* start Raw records *

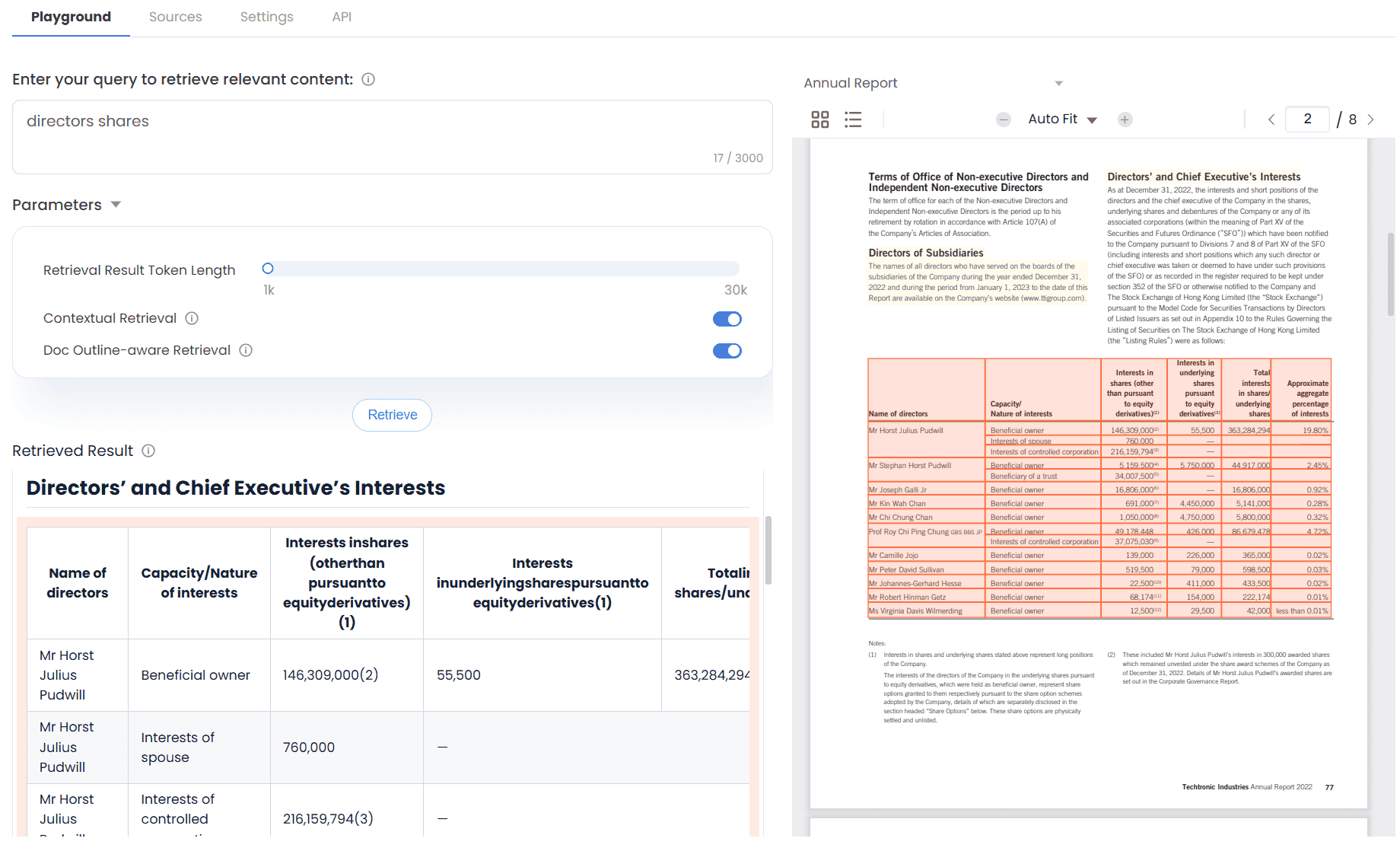Open the Settings tab

(x=266, y=17)
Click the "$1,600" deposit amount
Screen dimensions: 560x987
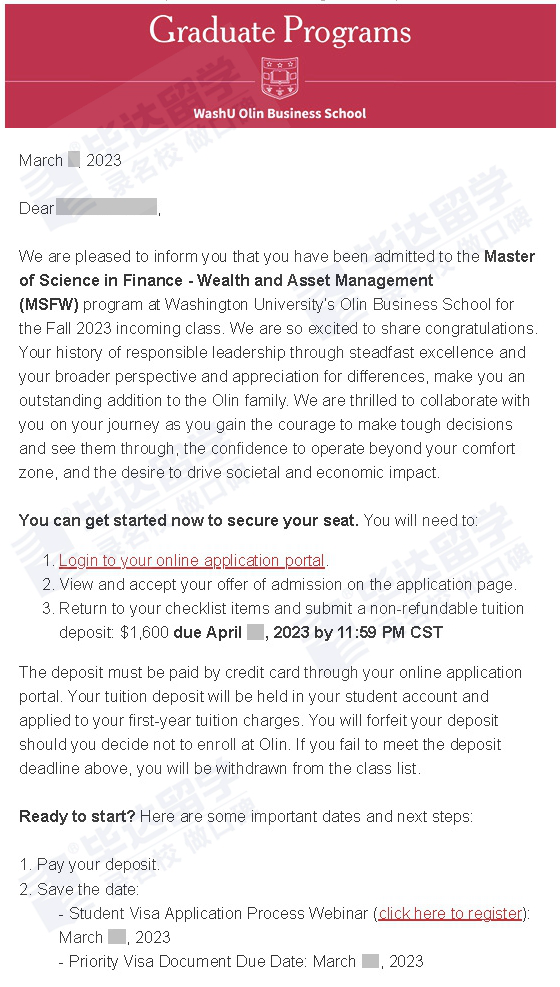tap(144, 633)
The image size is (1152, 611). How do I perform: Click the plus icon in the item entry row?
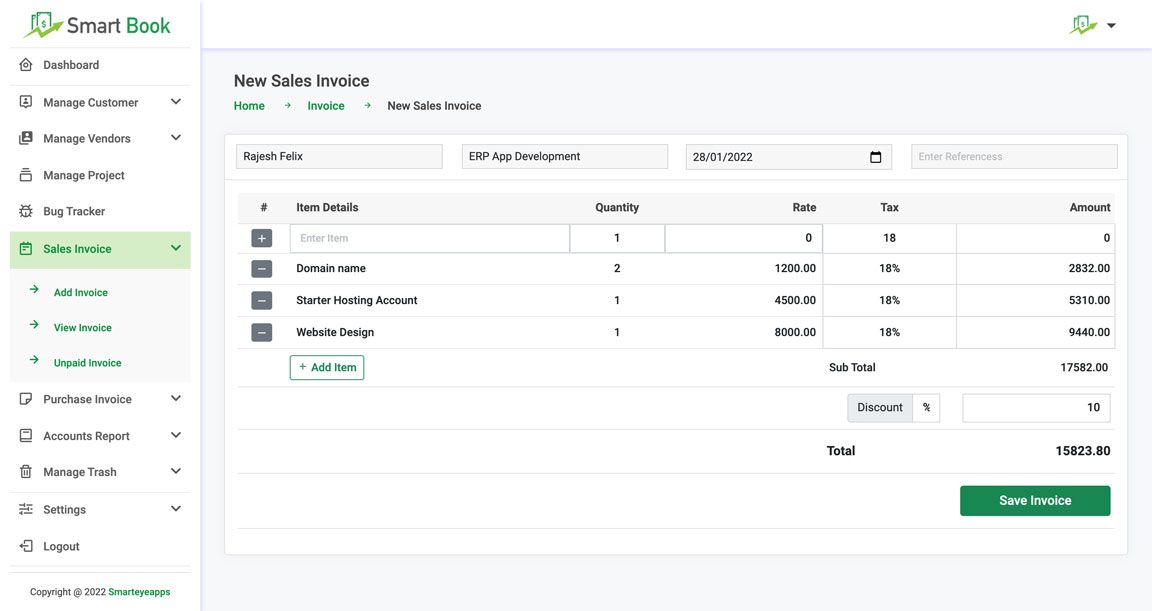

* end Raw records *

**What you will do**
Output every line of the listing above verbatim, leaving out the pictures.

**Reply**
Open the Settings tab

(x=266, y=17)
Click the "$1,600" deposit amount
Screen dimensions: 560x987
tap(144, 633)
The image size is (1152, 611). How do I perform: Click the plus icon in the item entry row?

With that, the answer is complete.